1.一种检测sh_2-i基因型甜玉米的引物，其特征在于该引物的序列如下：

SL3：5′-CACTGTATGGCGGCATTGTT-3′；

sh2R：5′-AAGTTCCAGCCTCCTTCCTG-3′；

shiR：5′-TCCAGCCTCCTTCCGCTCC-3′。

2.一种检测sh_2-i基因型甜玉米的试剂盒，其特征在于包括权利要求1所示的引物。

3.权利要求1所述的检测sh_2-i基因型甜玉米的引物在鉴定sh_2-i基因型或sh_2-i基因种质渗入超甜玉米基因型中的应用。

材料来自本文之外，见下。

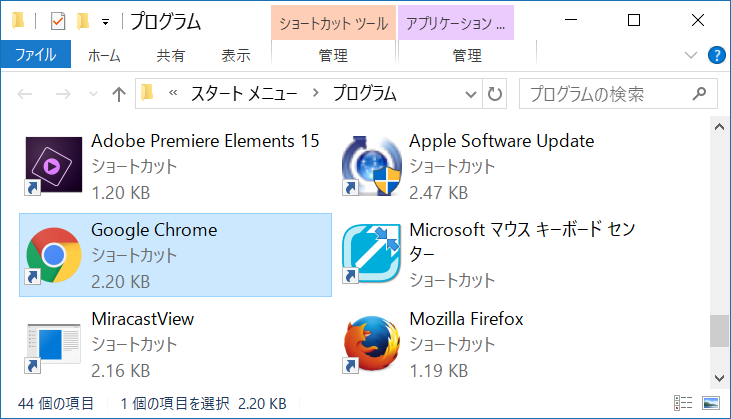Image resolution: width=731 pixels, height=419 pixels.
Task: Expand the ribbon with the chevron arrow
Action: tap(690, 55)

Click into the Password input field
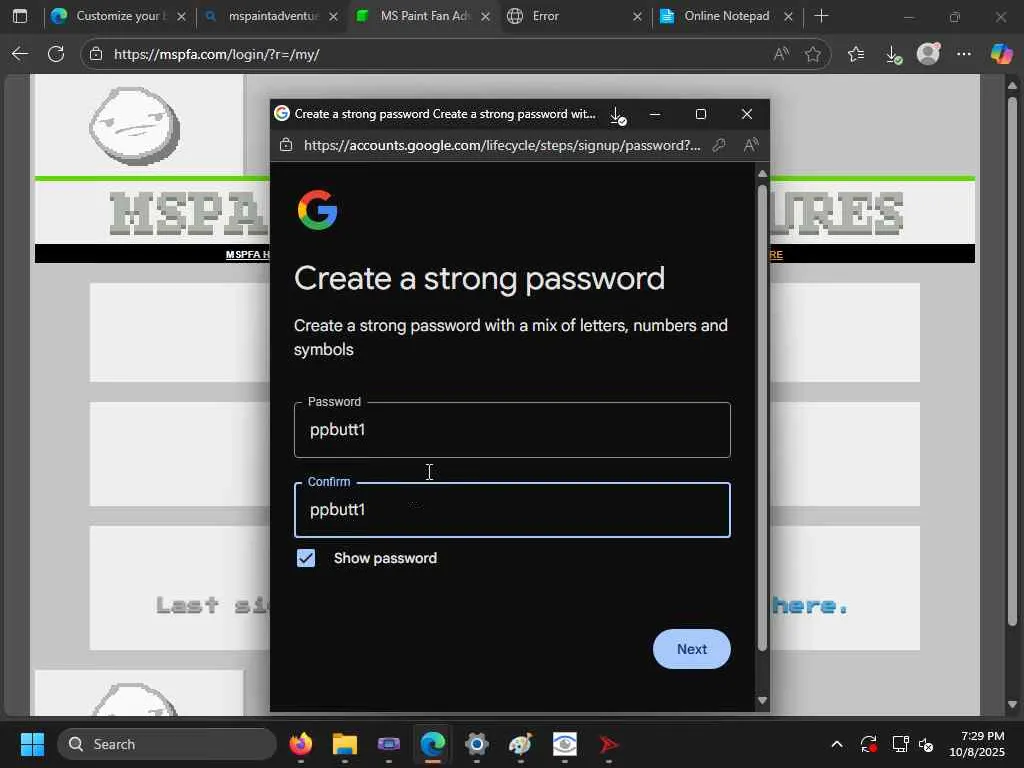point(512,430)
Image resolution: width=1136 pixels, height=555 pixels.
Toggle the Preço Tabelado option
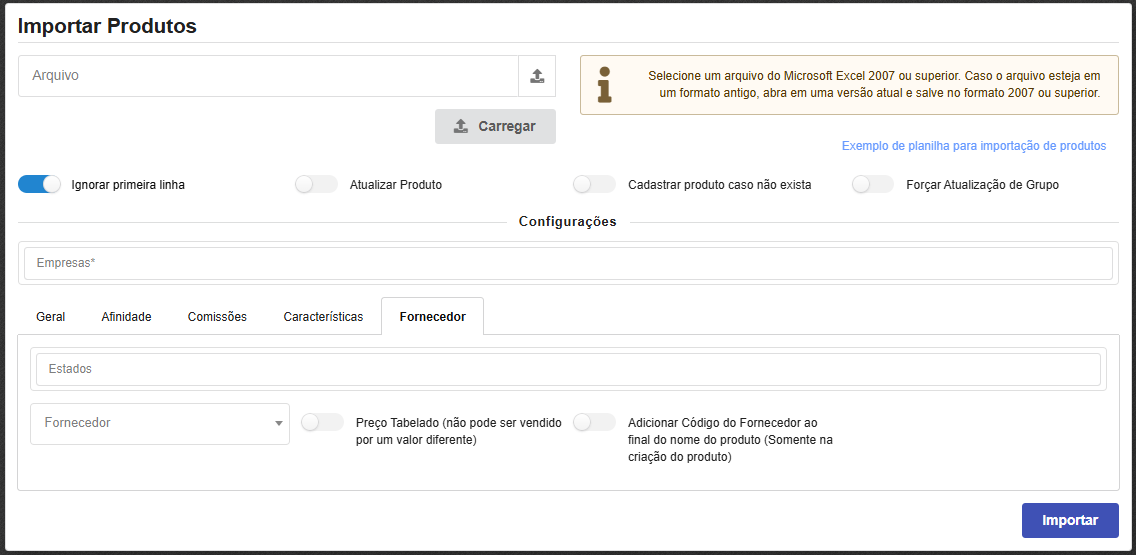click(x=322, y=422)
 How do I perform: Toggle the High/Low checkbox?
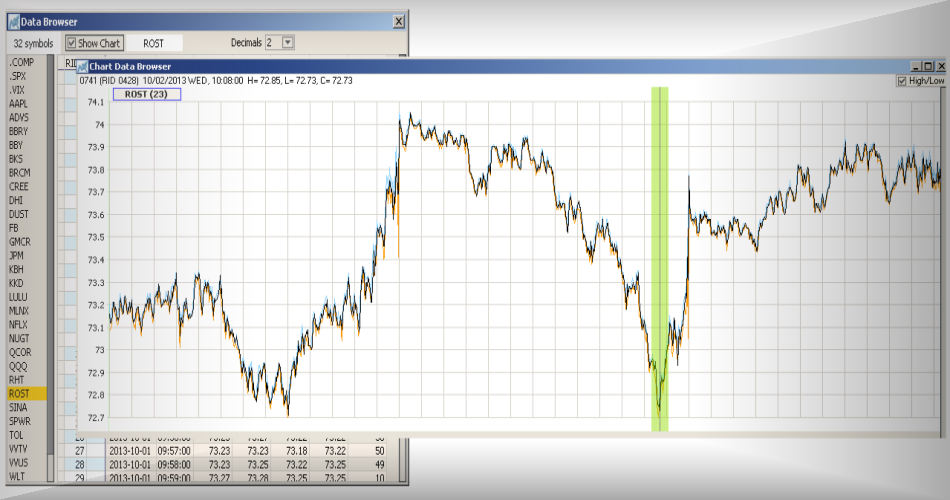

4.权利要求2所述的检测sh_2-i基因型甜玉米的试剂盒在鉴定sh_2-i基因型或sh_2-i基因种质渗入超甜玉米基因型中的应用。

5.一种sh_2-i基因型甜玉米分子技术鉴定的方法，其特征在于包括如下步骤：

(1)引进携带sh_2-i基因籽粒甜玉米种质资源；

(2)资源种植、自交、筛选鉴定：将引进的携带sh_2-i基因籽粒甜玉米种质在田间种植，连续经历5季5轮以上选株自交，穗选、粒选、田间株选，获得性状一致的自交系；

(3)分别种植sh_2-i、sh₂甜玉米自交系，通过杂交、回交、自交培育sh₂sh_2-i种质材料；

(4)将sh_2-i、sh₂甜玉米自交系sh₂基因区域进行高通量测序，比较不同基因材料在sh₂区域基因组差异，根据基因编码特异差异设计PCR扩增特征引物；其序列如权利要求1所示；

(5)提取不同甜玉米种质叶片DNA，以其为模板，进行PCR扩增；

(6)将步骤(5)中PCR产物进行琼脂糖凝胶电泳，根据电泳条带差异进行判断，或PCR产物经测序，通过对不同种质材料DNA序列的差异鉴定sh_2-i基因型或sh_2-i基因种质是否渗入sh₂超甜玉米中。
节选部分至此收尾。